Segment Start: DATA FOR PROCESSING

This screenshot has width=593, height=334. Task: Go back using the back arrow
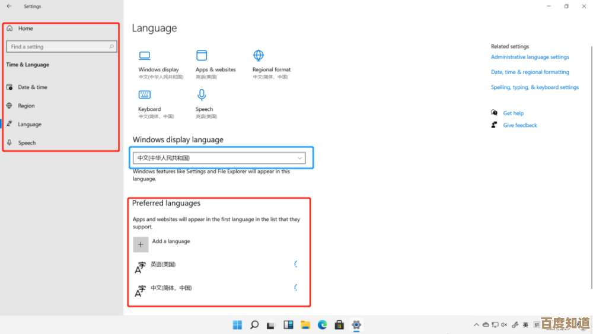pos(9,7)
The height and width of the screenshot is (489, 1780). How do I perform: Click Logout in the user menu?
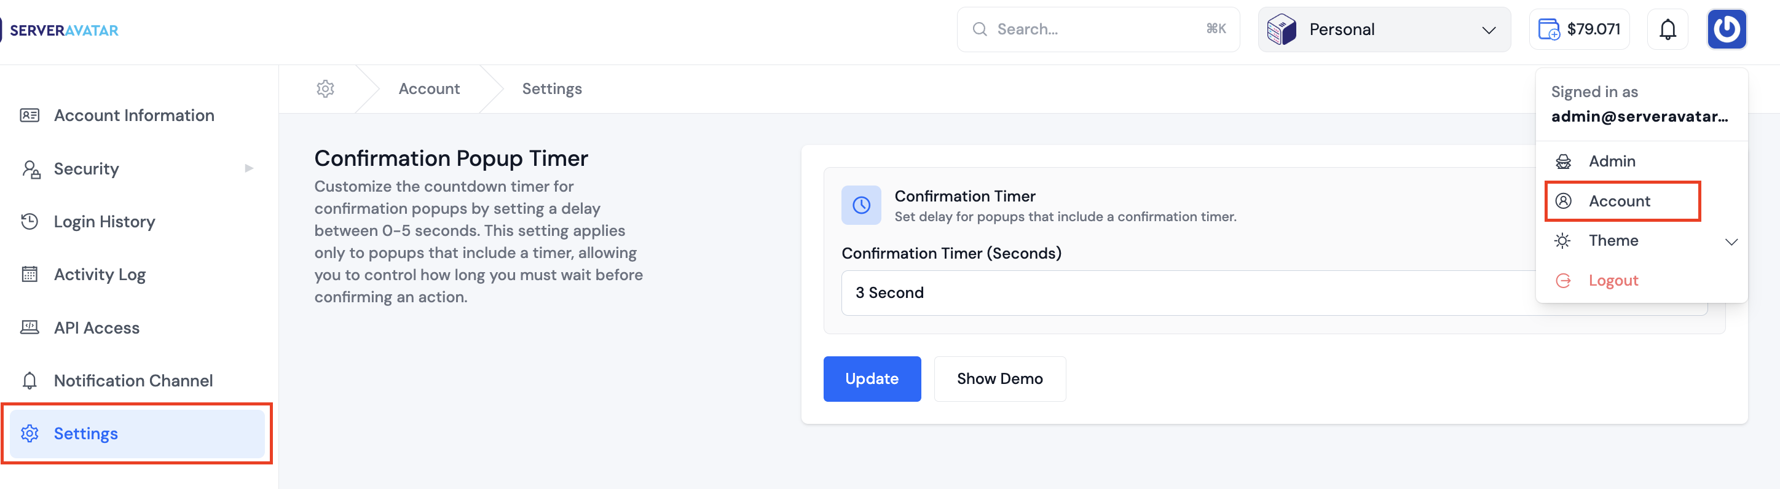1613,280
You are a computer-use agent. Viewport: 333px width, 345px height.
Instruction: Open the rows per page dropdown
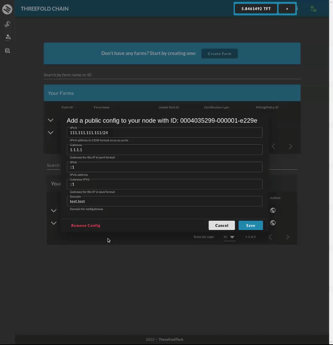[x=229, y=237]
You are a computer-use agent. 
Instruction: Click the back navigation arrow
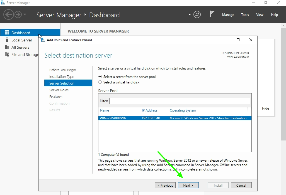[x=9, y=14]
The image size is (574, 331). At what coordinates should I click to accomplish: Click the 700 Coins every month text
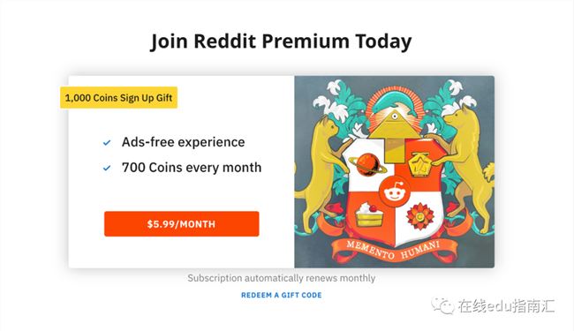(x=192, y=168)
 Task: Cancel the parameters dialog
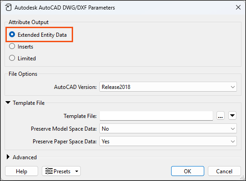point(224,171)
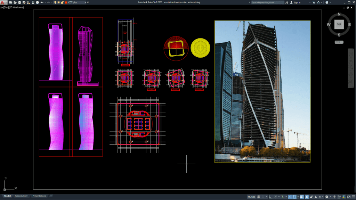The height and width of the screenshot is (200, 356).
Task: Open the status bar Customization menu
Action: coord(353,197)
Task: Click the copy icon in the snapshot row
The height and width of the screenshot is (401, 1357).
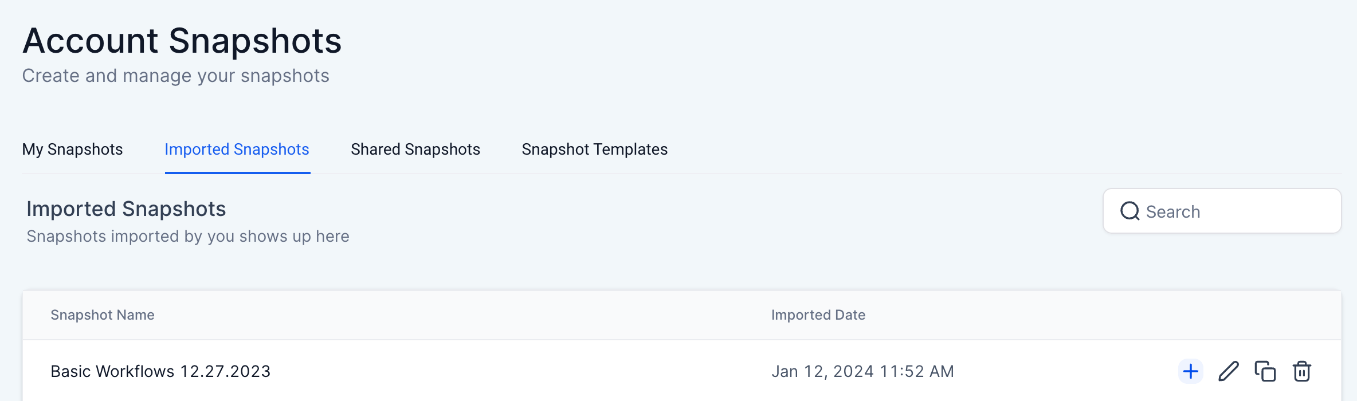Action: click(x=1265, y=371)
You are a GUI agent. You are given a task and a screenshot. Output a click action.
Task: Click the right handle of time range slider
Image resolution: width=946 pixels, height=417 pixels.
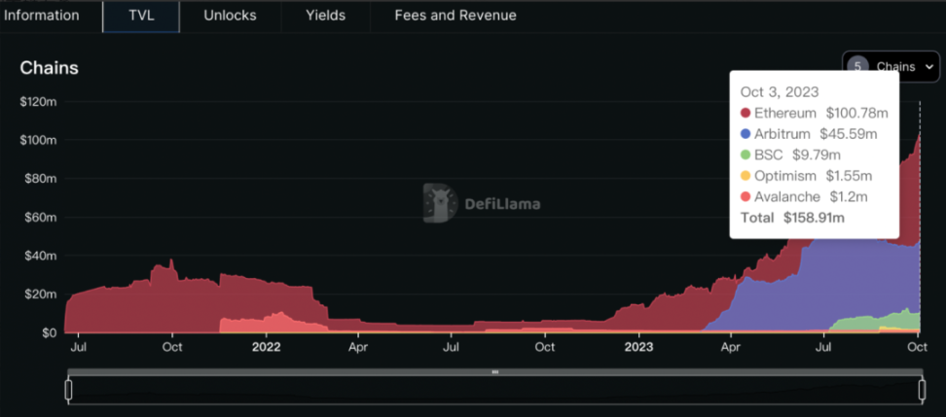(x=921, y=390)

Segment End: DATA FOR PROCESSING
Segment Start: DATA FOR PROCESSING

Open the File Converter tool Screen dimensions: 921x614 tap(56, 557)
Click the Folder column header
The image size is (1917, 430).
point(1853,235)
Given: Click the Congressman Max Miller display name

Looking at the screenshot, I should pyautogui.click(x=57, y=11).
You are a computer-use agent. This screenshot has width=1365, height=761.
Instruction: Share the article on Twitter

Segment End: DATA FOR PROCESSING

DIRECTIONS FOR THIS TASK - Check each line of the material for the word "agent", then say how many have it. Give the number only.

SOLUTION TO THIS EXERCISE - 4